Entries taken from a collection
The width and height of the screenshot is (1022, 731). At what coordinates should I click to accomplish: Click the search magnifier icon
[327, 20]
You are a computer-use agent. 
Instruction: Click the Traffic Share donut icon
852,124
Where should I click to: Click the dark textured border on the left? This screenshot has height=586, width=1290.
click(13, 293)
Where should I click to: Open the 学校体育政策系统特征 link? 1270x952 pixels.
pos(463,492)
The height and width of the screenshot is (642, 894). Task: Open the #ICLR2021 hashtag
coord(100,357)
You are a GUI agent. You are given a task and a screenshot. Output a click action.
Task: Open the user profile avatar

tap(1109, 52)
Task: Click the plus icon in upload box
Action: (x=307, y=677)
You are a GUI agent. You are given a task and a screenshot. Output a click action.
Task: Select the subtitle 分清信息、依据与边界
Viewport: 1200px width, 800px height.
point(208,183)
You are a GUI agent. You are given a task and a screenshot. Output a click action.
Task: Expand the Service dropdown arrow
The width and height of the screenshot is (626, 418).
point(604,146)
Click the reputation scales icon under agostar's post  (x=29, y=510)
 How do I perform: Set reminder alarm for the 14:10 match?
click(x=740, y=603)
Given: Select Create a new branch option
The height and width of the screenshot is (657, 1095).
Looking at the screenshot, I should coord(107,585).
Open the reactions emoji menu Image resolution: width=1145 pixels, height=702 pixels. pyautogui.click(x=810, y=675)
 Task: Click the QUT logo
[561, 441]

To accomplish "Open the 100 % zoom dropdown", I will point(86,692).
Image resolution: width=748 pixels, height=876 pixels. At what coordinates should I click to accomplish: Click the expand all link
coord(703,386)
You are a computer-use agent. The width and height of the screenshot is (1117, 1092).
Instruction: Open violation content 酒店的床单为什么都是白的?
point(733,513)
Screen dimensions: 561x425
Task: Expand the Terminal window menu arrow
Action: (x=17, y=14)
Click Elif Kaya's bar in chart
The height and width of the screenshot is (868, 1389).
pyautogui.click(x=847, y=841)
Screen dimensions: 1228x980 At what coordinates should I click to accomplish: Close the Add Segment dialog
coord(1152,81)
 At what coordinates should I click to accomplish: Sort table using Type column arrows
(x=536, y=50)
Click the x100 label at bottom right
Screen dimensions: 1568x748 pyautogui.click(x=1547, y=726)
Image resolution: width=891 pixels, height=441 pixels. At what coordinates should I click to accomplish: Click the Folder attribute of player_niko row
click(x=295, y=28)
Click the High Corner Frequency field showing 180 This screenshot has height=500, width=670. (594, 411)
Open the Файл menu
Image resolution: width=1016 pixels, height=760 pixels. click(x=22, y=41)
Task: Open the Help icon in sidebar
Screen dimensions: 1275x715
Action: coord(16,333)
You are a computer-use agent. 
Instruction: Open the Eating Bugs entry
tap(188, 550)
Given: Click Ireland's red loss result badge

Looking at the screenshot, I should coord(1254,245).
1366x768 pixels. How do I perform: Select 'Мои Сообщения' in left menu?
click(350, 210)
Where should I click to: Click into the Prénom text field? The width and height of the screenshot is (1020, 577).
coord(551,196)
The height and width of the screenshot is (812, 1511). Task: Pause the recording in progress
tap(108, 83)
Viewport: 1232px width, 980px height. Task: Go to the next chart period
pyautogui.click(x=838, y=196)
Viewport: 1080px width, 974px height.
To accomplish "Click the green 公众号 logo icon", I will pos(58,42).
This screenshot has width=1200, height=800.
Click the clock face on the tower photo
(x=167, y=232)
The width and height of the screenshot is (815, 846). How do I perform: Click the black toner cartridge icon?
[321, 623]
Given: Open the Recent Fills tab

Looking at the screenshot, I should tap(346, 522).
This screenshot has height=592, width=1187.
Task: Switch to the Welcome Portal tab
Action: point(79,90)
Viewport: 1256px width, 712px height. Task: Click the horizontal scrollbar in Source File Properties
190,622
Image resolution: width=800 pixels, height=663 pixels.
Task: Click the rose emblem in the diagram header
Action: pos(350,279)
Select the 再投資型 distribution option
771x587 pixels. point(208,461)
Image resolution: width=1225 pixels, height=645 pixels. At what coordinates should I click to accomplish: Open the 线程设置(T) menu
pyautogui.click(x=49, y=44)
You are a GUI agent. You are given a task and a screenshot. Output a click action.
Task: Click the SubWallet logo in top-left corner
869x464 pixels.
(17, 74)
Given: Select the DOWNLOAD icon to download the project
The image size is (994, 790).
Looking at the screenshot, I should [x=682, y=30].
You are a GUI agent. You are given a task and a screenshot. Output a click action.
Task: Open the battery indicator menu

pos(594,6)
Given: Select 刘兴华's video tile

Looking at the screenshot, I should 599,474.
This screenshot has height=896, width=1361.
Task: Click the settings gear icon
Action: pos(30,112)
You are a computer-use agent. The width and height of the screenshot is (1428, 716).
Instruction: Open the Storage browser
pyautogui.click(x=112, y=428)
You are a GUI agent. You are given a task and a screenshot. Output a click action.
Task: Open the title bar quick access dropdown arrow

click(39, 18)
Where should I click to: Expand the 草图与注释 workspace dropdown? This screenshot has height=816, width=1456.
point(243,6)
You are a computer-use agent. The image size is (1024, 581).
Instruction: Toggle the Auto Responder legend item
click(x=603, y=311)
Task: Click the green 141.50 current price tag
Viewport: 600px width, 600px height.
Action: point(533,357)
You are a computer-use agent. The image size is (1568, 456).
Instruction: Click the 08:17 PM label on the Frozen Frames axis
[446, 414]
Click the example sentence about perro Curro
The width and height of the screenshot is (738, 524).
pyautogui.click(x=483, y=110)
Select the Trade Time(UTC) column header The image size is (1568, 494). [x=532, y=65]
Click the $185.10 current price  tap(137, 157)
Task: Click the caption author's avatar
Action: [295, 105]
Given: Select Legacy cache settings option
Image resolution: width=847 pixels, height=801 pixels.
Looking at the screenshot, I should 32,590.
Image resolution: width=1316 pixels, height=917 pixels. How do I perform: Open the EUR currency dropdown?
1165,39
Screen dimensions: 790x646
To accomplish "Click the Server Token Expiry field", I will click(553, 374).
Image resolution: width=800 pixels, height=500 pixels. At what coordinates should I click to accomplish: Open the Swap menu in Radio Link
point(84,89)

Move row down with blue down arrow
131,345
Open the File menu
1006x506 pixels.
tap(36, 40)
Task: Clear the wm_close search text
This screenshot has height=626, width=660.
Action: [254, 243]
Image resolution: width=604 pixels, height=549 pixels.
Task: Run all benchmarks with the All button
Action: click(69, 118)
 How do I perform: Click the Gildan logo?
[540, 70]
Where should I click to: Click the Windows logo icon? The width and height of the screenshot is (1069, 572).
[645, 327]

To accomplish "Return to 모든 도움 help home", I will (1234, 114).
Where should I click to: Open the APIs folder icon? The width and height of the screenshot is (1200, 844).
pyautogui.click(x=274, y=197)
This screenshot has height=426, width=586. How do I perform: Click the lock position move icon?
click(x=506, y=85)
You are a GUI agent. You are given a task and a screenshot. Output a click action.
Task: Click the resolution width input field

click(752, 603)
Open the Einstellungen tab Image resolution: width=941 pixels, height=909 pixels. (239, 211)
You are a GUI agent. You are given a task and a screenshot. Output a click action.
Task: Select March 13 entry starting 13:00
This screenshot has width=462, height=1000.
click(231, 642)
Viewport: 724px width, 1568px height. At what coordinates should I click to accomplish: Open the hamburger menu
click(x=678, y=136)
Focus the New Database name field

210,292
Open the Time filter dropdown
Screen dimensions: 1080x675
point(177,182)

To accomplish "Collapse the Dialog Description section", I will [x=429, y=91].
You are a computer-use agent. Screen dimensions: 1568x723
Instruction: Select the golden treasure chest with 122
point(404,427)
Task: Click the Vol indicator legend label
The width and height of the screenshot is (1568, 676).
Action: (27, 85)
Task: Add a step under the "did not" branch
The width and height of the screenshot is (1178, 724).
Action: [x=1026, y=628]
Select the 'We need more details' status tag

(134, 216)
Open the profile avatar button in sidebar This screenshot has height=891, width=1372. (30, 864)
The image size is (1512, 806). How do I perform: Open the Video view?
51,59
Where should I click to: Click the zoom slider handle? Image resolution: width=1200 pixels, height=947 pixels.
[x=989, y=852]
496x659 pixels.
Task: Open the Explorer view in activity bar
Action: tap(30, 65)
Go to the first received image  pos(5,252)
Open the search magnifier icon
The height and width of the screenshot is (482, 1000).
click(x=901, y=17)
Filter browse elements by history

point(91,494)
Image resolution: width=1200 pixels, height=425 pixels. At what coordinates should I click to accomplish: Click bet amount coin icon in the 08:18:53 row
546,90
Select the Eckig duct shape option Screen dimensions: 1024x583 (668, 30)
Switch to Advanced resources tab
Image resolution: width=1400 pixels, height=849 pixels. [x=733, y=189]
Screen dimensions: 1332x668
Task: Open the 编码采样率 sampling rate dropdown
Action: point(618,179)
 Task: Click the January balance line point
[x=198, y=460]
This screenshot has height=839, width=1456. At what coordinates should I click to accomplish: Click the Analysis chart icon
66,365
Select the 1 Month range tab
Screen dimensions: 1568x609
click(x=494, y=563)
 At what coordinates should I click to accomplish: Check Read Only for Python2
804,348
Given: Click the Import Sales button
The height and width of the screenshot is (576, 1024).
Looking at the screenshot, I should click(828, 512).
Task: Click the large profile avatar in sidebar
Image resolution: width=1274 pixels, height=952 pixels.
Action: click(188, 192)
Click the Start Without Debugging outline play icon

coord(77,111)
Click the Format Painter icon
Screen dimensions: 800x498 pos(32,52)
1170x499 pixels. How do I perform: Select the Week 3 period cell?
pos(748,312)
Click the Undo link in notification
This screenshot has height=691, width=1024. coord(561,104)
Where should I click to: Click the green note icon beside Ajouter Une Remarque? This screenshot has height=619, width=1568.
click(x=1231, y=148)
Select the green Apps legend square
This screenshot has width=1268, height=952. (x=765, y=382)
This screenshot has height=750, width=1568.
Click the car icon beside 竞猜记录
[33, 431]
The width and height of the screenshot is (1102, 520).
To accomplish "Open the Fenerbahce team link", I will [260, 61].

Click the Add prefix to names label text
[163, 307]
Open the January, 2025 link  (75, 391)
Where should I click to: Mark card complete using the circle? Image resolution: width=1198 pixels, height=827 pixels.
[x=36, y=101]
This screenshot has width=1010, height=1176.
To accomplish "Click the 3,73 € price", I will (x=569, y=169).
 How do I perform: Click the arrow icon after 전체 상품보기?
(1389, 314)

Work order:
In the data, how many lines hold the word "sidebar"? State that number alone.

Answer to this exercise:
3